What needs to be done →
Would you retype each record exactly as given?

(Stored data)
>>

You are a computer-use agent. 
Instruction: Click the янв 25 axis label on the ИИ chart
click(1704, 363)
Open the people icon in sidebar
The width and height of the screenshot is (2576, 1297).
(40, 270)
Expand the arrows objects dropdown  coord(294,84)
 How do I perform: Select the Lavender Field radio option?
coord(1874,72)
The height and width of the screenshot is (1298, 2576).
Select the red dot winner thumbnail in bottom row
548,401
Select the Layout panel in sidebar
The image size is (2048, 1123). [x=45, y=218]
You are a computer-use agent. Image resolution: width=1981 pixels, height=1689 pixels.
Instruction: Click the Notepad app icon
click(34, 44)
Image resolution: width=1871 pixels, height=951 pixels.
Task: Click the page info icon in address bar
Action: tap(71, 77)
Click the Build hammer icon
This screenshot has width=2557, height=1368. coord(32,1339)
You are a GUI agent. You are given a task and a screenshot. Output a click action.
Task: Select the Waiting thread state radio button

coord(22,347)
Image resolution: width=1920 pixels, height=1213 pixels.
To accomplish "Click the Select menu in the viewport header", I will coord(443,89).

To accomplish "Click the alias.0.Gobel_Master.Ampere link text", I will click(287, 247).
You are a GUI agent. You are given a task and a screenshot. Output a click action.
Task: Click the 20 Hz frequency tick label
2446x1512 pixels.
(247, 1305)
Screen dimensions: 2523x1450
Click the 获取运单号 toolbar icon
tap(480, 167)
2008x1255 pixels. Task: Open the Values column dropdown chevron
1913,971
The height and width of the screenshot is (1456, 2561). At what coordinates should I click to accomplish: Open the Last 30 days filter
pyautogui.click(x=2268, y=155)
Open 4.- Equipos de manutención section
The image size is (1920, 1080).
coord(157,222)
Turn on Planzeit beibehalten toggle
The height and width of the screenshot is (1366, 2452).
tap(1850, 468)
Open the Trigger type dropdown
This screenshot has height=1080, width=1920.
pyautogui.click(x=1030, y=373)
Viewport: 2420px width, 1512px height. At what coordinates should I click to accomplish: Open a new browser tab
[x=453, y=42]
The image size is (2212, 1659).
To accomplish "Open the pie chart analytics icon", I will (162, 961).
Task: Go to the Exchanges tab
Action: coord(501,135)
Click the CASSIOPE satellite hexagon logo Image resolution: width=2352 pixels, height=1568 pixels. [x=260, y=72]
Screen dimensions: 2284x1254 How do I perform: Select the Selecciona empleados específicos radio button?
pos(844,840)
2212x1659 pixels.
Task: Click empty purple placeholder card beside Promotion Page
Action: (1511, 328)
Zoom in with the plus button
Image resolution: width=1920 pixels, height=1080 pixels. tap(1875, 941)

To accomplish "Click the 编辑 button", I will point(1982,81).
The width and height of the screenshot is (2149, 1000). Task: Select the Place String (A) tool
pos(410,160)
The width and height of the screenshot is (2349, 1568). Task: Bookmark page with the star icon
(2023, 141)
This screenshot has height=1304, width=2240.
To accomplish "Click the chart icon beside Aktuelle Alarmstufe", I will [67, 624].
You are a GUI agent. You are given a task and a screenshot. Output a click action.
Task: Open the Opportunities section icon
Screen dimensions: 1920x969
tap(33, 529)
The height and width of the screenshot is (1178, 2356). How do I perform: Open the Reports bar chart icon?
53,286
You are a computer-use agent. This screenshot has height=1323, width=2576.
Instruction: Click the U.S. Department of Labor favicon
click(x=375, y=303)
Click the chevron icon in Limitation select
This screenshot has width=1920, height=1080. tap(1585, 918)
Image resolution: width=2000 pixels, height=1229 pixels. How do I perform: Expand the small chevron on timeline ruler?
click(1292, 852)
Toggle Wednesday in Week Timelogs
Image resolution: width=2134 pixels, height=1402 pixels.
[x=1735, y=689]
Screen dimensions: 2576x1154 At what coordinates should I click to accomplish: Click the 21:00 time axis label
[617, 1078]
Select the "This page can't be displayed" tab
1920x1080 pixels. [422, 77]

<<

Result →
You are a computer-use agent. 
Instruction: Click the янв 25 axis label on the ИИ chart
click(1704, 363)
Open the people icon in sidebar
The width and height of the screenshot is (2576, 1297).
(40, 270)
Expand the arrows objects dropdown  coord(294,84)
 How do I perform: Select the Lavender Field radio option?
coord(1874,72)
The height and width of the screenshot is (1298, 2576).
Select the red dot winner thumbnail in bottom row
548,401
Select the Layout panel in sidebar
The image size is (2048, 1123). [x=45, y=218]
You are a computer-use agent. Image resolution: width=1981 pixels, height=1689 pixels.
Instruction: Click the Notepad app icon
click(34, 44)
Image resolution: width=1871 pixels, height=951 pixels.
Task: Click the page info icon in address bar
Action: tap(71, 77)
Click the Build hammer icon
This screenshot has width=2557, height=1368. coord(32,1339)
You are a GUI agent. You are given a task and a screenshot. Output a click action.
Task: Select the Waiting thread state radio button

coord(22,347)
Image resolution: width=1920 pixels, height=1213 pixels.
To accomplish "Click the Select menu in the viewport header", I will coord(443,89).

To accomplish "Click the alias.0.Gobel_Master.Ampere link text", I will click(287, 247).
You are a GUI agent. You are given a task and a screenshot. Output a click action.
Task: Click the 20 Hz frequency tick label
2446x1512 pixels.
(247, 1305)
Screen dimensions: 2523x1450
Click the 获取运单号 toolbar icon
tap(480, 167)
2008x1255 pixels. Task: Open the Values column dropdown chevron
1913,971
The height and width of the screenshot is (1456, 2561). At what coordinates should I click to accomplish: Open the Last 30 days filter
pyautogui.click(x=2268, y=155)
Open 4.- Equipos de manutención section
The image size is (1920, 1080).
coord(157,222)
Turn on Planzeit beibehalten toggle
The height and width of the screenshot is (1366, 2452).
tap(1850, 468)
Open the Trigger type dropdown
This screenshot has height=1080, width=1920.
pyautogui.click(x=1030, y=373)
Viewport: 2420px width, 1512px height. At what coordinates should I click to accomplish: Open a new browser tab
[x=453, y=42]
The image size is (2212, 1659).
To accomplish "Open the pie chart analytics icon", I will (162, 961).
Task: Go to the Exchanges tab
Action: coord(501,135)
Click the CASSIOPE satellite hexagon logo Image resolution: width=2352 pixels, height=1568 pixels. [x=260, y=72]
Screen dimensions: 2284x1254 How do I perform: Select the Selecciona empleados específicos radio button?
pos(844,840)
2212x1659 pixels.
Task: Click empty purple placeholder card beside Promotion Page
Action: (1511, 328)
Zoom in with the plus button
Image resolution: width=1920 pixels, height=1080 pixels. tap(1875, 941)

To accomplish "Click the 编辑 button", I will point(1982,81).
The width and height of the screenshot is (2149, 1000). Task: Select the Place String (A) tool
pos(410,160)
The width and height of the screenshot is (2349, 1568). Task: Bookmark page with the star icon
(2023, 141)
This screenshot has height=1304, width=2240.
To accomplish "Click the chart icon beside Aktuelle Alarmstufe", I will [67, 624].
You are a GUI agent. You are given a task and a screenshot. Output a click action.
Task: Open the Opportunities section icon
Screen dimensions: 1920x969
tap(33, 529)
The height and width of the screenshot is (1178, 2356). How do I perform: Open the Reports bar chart icon?
53,286
You are a computer-use agent. This screenshot has height=1323, width=2576.
Instruction: Click the U.S. Department of Labor favicon
click(x=375, y=303)
Click the chevron icon in Limitation select
This screenshot has width=1920, height=1080. tap(1585, 918)
Image resolution: width=2000 pixels, height=1229 pixels. How do I perform: Expand the small chevron on timeline ruler?
click(1292, 852)
Toggle Wednesday in Week Timelogs
Image resolution: width=2134 pixels, height=1402 pixels.
[x=1735, y=689]
Screen dimensions: 2576x1154 At what coordinates should I click to accomplish: Click the 21:00 time axis label
[617, 1078]
Select the "This page can't be displayed" tab
1920x1080 pixels. [422, 77]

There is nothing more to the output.